Она месит тесто не пресно,
Приговаривает:
Соль, масло, мука,
Припеките колобку бока!
 
   Леший:
 
Яйца да сахар,
Жирная сметана –
Будет балаболке
Искра жизни дана!
 
   Родислава взяла в руки небольшой шар из теста и опустила его в горшок. Там что?то булькнуло.
 
Чтоб был румяный
Да спелый,
Ты, матушка?печь,
Свое дело делай!
 
   Поставила горшок в печь, а Угрюм сотворил непонятный знак, словно что запечатывал, и примолвил:
 
Слово мое крепко
Будто камень!
Напитай жизнью
Колобка, пламень!
 
   Долго ли, коротко ль шел процесс выпечки, Орландина не поняла. Закрыла на минутку глаза, а когда открыла, то увидела, что на чистом, прибранном от муки и остатков теста столе стоит деревянное блюдо, на котором покачивается из стороны в сторону, словно китайский болванчик, румяный шарик. С глазками и ртом! А Угрюм с Родиславой, вновь вернувшие себе прежнее, старческое обличье почему?то ведут с этим кругляшом беседу.
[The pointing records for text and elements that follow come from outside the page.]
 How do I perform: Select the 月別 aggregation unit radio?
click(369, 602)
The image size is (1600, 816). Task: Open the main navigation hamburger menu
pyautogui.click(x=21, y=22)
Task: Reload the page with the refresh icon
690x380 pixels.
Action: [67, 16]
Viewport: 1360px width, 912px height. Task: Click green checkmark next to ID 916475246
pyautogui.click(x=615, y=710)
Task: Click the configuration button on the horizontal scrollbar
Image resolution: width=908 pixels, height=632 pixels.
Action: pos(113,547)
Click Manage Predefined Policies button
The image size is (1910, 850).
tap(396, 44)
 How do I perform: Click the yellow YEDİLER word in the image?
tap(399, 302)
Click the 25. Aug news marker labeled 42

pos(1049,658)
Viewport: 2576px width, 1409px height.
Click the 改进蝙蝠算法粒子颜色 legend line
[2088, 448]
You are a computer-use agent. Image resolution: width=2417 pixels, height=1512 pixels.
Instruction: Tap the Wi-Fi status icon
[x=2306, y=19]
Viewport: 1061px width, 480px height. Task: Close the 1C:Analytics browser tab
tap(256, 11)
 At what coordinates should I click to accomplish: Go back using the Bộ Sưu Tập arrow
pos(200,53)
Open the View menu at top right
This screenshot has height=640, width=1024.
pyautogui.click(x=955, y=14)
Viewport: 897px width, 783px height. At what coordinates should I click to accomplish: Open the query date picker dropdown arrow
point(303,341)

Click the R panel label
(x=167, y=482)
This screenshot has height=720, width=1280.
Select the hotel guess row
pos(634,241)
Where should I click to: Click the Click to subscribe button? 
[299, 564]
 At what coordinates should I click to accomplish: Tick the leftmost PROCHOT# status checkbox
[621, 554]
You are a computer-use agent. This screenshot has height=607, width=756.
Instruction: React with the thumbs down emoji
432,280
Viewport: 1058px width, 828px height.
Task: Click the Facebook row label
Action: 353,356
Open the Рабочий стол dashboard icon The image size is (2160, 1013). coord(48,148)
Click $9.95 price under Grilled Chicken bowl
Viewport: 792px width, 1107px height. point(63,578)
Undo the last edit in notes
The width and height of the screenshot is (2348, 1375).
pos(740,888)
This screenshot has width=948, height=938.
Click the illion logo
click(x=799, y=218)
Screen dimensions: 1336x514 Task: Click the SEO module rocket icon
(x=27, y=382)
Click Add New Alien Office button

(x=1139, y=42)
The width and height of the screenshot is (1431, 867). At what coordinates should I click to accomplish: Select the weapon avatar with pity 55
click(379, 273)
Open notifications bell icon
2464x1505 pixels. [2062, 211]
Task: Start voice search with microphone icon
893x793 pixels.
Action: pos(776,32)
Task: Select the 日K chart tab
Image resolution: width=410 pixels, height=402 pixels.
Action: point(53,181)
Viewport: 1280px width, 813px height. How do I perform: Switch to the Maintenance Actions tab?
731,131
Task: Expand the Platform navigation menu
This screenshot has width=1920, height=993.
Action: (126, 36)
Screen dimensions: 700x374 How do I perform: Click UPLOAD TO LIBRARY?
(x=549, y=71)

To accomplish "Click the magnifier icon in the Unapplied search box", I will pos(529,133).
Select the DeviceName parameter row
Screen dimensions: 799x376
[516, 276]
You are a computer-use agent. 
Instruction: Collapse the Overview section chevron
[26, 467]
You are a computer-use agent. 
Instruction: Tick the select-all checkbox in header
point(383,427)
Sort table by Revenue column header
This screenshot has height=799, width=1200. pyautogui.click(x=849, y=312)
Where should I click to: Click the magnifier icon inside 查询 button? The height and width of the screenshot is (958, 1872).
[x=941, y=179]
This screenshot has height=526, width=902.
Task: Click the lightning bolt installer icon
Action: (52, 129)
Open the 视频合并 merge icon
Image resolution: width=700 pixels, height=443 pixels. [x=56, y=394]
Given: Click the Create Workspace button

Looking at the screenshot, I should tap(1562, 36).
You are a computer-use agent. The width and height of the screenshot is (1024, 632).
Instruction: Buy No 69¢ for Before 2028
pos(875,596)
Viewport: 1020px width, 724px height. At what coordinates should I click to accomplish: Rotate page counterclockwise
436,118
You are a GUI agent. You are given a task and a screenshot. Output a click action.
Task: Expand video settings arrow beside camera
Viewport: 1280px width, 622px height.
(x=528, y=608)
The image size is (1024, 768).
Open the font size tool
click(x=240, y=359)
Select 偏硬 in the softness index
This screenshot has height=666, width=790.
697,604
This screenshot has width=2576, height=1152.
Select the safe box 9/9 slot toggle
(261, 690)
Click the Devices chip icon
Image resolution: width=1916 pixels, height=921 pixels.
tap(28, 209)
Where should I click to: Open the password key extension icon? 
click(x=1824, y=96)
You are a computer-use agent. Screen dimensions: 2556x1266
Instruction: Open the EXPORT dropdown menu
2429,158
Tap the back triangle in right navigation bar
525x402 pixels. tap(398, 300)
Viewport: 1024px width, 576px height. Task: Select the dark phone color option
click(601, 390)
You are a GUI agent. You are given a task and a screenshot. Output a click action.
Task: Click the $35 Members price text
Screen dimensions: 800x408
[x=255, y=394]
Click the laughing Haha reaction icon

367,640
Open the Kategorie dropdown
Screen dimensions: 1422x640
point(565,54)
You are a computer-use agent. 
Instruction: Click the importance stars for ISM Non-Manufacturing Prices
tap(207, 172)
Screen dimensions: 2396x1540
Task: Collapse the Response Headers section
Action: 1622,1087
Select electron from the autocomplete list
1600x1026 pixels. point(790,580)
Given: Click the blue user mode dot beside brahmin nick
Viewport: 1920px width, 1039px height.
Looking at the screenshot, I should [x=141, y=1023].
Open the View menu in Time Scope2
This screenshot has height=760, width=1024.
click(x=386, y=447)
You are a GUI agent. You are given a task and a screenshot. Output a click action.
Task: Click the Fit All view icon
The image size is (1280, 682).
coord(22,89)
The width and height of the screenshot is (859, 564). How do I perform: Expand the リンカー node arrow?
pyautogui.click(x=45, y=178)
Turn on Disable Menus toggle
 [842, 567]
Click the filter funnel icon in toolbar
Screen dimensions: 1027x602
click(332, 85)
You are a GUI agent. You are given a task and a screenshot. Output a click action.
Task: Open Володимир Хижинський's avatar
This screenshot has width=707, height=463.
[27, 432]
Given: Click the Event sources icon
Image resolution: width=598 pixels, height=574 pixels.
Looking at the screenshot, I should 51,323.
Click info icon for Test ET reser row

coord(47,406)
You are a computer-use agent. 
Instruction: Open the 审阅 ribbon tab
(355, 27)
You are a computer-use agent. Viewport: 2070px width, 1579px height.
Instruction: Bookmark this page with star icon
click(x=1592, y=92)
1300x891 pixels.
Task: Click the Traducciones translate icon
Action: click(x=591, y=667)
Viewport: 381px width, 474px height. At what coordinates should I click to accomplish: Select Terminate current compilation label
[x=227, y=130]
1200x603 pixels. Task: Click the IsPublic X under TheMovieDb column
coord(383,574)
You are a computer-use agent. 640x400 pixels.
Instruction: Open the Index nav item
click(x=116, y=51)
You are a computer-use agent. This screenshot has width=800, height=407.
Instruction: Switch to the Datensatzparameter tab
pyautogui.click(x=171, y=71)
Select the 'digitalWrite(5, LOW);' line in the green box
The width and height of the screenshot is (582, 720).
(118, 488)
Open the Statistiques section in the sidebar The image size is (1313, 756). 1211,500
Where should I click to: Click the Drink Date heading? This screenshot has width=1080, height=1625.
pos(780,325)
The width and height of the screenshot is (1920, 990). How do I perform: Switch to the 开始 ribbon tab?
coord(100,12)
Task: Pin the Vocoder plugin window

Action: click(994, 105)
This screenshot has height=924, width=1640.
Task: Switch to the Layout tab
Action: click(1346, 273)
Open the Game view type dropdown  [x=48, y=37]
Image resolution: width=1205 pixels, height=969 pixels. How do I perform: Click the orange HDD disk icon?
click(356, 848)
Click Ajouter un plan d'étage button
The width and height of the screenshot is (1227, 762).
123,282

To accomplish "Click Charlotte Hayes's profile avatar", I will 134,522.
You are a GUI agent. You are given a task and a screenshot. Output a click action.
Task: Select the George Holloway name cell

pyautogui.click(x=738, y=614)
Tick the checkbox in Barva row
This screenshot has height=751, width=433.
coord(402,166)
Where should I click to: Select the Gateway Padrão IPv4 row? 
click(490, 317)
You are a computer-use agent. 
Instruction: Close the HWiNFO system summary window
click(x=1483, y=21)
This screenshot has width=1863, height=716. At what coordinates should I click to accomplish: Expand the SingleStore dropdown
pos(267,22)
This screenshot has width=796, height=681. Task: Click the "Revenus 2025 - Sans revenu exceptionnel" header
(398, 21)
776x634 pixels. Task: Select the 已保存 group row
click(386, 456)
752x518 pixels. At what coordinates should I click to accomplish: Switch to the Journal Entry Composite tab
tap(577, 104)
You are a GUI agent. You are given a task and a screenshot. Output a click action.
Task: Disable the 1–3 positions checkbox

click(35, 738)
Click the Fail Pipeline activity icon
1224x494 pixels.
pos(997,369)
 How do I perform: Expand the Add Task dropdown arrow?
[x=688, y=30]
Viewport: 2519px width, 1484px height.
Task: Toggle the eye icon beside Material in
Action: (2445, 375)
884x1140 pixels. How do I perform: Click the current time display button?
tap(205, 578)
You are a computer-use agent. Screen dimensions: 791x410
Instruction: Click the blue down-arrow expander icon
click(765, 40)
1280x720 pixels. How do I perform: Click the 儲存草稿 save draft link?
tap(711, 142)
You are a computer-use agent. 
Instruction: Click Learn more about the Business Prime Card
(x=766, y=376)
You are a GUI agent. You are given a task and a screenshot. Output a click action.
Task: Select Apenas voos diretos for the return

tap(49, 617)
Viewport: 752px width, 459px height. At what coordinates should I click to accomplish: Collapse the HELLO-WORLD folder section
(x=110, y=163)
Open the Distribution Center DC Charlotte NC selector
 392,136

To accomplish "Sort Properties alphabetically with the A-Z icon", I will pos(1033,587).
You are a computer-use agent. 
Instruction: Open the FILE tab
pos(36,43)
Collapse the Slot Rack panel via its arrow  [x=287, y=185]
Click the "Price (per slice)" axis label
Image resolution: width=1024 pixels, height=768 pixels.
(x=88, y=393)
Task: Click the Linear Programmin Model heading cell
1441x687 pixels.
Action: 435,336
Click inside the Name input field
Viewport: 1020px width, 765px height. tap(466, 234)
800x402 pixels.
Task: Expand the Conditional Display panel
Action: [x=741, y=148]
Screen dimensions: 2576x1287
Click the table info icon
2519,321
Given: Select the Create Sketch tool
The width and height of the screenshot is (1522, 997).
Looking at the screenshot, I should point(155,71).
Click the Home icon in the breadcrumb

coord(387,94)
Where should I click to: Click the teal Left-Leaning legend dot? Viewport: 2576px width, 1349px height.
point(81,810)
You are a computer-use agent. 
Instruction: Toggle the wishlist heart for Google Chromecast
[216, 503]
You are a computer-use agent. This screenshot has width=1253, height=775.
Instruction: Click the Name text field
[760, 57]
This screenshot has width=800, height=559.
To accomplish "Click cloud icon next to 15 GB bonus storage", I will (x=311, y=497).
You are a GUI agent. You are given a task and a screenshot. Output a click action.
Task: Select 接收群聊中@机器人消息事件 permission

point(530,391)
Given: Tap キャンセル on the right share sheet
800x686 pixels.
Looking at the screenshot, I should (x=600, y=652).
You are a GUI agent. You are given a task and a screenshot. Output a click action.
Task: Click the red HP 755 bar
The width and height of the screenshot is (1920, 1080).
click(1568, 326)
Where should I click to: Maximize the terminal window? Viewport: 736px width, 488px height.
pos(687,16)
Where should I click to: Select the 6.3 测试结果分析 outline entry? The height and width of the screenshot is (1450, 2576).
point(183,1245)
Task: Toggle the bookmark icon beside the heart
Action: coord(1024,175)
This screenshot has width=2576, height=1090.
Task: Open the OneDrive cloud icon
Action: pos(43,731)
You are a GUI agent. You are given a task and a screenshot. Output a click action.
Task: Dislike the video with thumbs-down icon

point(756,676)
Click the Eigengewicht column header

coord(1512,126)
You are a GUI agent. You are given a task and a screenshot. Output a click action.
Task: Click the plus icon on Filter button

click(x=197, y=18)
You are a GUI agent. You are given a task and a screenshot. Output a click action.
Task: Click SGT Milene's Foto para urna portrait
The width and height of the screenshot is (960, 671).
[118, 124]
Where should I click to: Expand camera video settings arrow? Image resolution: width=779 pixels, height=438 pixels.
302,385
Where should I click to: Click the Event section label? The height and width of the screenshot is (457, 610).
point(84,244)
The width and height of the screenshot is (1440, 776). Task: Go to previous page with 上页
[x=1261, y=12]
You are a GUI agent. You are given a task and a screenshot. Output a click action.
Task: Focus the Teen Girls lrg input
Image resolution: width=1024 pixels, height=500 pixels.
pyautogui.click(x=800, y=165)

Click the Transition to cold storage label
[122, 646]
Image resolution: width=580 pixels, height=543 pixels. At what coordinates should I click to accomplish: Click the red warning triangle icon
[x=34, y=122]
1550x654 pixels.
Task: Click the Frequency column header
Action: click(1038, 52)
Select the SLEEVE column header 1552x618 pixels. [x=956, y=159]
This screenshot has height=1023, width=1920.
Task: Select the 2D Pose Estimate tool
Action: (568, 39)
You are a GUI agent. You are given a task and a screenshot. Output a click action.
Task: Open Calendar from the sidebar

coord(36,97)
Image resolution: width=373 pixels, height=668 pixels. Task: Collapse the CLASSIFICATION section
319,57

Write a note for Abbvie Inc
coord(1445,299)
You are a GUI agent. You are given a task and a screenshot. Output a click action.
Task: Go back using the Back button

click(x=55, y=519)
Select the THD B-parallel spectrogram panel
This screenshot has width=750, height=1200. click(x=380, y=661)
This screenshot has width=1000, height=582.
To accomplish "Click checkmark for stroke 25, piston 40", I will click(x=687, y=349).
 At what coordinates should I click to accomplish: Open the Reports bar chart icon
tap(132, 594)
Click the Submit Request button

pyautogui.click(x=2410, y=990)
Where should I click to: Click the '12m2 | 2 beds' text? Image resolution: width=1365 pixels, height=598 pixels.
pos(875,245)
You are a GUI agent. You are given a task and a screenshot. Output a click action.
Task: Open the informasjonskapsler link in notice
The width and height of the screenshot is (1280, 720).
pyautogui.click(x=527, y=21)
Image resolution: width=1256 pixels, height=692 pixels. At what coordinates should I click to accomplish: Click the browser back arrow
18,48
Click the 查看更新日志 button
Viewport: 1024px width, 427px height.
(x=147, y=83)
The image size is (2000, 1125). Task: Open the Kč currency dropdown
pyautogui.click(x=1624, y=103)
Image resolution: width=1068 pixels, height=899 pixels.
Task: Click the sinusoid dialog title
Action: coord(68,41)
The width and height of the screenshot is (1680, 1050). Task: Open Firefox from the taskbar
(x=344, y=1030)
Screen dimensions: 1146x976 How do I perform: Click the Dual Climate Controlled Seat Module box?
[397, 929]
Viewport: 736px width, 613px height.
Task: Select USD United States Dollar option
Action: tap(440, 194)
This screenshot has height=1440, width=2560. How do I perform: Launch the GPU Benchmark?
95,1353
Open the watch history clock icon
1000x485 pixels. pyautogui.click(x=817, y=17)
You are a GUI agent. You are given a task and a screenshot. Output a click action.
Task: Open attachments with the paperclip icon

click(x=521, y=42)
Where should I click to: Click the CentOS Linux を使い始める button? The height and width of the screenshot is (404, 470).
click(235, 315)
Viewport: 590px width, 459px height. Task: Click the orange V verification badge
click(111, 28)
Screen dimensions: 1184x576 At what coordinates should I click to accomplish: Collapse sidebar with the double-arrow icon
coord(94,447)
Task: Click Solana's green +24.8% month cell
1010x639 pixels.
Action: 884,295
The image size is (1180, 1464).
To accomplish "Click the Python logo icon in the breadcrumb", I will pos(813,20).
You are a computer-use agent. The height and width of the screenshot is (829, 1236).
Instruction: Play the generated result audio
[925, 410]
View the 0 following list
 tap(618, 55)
   – Ты все уразумел? – допытывался дед.
   – Все, батюшка, – неясным голосом ответил шар.
   – Найдешь сперва Бублика, передашь, чтоб сидел покедова в лесу, не высовываясь. Потом отыщешь Вареника и передашь, что гостья издалека прибыла. И Амулет Силы при ней!
   – Да гляди по сторонам! – наказала знахарка. – Чтоб, не ровен час, не попасть кому в лапы да на зуб.
   – Ладно, матушка! Не беспокойся за меня. Я справлюсь, чай не маленький!
   Амазонка едва не прыснула со смеху.
   «Не маленький он!»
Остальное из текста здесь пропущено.